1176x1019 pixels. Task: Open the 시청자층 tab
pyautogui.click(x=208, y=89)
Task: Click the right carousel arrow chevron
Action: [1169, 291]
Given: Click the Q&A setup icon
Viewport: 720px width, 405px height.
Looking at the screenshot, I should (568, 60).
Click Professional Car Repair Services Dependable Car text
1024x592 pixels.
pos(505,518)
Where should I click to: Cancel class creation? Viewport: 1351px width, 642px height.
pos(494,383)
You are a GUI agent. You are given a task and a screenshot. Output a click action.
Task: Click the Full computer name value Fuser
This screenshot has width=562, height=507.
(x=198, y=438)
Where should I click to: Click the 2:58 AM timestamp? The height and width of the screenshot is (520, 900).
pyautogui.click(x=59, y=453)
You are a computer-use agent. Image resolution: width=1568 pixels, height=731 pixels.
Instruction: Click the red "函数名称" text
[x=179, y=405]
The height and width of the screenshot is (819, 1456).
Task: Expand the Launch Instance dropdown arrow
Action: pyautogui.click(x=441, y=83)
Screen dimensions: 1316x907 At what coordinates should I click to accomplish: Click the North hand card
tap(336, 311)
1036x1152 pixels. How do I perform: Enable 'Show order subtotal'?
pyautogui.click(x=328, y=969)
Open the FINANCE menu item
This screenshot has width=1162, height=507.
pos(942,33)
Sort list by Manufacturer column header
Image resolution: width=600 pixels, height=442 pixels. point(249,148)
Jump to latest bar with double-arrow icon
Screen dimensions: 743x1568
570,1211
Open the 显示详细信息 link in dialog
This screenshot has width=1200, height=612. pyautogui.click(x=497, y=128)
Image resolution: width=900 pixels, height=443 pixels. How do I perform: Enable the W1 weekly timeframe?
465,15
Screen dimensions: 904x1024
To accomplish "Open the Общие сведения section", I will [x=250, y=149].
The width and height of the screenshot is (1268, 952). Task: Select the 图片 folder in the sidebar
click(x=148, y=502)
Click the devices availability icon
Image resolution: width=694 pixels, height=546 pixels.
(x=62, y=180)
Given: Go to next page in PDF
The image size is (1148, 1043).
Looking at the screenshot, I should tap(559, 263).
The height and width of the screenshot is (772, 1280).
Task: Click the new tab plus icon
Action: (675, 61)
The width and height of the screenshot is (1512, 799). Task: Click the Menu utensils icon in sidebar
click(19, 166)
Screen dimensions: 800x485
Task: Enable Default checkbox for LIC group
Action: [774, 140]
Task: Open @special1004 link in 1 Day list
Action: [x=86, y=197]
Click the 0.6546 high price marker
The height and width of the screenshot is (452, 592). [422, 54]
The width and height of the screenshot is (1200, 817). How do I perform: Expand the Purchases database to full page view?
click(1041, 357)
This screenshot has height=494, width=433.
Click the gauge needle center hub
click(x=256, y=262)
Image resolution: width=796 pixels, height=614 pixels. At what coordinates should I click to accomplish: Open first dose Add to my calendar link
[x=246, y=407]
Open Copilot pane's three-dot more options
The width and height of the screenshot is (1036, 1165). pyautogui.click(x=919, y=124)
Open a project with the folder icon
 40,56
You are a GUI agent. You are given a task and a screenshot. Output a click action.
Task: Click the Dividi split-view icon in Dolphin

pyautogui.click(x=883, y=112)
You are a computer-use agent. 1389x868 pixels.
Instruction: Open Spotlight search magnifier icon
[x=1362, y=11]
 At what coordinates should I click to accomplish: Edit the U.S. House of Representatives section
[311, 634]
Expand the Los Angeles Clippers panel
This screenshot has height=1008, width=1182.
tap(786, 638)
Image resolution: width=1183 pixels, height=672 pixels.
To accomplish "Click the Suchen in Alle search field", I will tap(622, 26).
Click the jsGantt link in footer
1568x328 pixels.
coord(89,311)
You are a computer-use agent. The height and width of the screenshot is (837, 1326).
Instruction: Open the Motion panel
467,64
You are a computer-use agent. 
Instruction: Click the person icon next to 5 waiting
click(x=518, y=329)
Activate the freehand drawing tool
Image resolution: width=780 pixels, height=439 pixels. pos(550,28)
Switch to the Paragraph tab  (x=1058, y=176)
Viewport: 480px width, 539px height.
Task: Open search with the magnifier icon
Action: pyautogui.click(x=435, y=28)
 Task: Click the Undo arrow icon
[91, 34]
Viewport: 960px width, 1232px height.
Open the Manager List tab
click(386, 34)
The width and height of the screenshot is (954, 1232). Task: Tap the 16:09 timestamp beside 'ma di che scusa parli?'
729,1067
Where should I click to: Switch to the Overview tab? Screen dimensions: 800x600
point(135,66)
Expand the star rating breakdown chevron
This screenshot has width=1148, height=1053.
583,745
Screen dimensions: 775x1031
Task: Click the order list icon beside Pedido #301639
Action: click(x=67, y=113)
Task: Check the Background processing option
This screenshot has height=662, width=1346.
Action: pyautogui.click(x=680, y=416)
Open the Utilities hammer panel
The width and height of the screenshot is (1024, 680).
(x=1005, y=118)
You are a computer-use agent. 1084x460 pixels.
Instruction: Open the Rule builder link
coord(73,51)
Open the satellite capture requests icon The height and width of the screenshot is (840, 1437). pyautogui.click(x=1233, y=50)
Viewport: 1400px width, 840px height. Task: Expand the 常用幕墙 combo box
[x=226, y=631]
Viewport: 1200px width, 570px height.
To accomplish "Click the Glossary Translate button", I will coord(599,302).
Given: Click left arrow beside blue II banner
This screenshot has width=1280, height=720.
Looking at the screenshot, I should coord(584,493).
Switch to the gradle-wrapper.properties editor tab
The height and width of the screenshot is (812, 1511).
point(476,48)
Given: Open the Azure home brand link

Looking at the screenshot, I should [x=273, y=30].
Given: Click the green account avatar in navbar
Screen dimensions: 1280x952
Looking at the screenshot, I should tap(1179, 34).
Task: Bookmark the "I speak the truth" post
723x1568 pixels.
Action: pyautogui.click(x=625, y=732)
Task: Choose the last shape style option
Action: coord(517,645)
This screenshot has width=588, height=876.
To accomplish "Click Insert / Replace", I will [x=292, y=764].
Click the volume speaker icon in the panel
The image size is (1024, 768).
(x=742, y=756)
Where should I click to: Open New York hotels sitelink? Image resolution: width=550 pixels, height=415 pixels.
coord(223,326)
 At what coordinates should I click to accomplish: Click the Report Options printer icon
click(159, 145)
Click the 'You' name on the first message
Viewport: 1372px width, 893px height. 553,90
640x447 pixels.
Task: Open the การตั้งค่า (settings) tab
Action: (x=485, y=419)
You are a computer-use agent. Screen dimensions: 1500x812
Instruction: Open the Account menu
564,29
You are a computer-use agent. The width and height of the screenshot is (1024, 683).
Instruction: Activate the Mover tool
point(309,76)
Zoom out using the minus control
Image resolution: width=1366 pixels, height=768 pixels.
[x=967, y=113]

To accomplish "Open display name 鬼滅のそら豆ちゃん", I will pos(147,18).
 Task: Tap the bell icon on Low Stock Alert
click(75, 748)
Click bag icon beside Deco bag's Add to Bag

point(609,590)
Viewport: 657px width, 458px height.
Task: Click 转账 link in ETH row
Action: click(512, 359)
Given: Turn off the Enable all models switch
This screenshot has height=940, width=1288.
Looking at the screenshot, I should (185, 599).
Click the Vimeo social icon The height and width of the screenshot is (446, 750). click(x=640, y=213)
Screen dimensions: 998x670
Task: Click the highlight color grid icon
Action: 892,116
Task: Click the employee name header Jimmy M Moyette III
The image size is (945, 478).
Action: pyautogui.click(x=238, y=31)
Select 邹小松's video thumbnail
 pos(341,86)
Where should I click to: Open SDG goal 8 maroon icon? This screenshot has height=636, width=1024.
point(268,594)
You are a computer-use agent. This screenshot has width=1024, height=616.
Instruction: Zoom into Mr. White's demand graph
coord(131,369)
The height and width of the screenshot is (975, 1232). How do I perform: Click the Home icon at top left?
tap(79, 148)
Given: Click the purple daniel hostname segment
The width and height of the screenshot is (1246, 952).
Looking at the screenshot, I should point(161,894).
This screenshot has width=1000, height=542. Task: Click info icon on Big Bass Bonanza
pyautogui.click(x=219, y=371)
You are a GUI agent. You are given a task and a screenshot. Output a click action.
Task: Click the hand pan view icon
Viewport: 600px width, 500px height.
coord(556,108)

▶ **WRITTEN REQUEST**
Please copy out the material from the line with "1036x1152 pixels. How" to the line with "pos(942,33)", keeping every character as it appears.

▶ **THE ANSWER**
1036x1152 pixels. How do I perform: Enable 'Show order subtotal'?
pyautogui.click(x=328, y=969)
Open the FINANCE menu item
This screenshot has width=1162, height=507.
pos(942,33)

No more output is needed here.